##### Study material #####
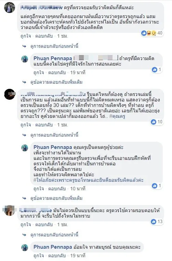Click the like icon with count 13
The width and height of the screenshot is (172, 261).
(154, 222)
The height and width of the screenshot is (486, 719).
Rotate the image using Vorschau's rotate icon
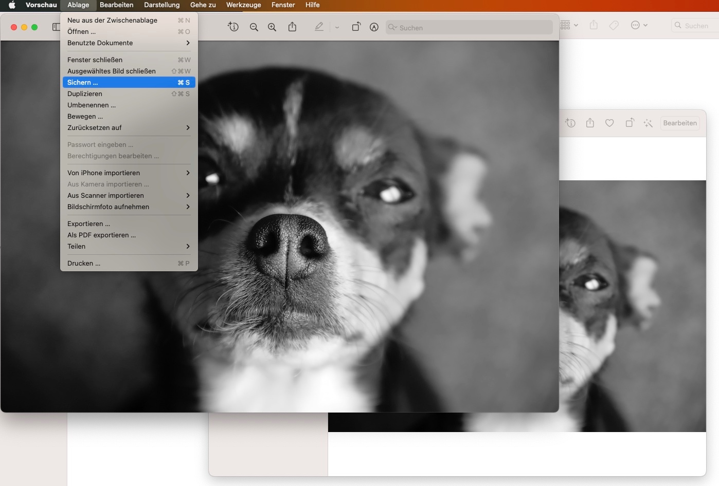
#####
Exercise prompt =>
The expected output is an exact copy of the lines from the one with "The height and" to the final line of the entries above, pictures excepted; please include both ends.

Your response =>
The height and width of the screenshot is (486, 719).
Rotate the image using Vorschau's rotate icon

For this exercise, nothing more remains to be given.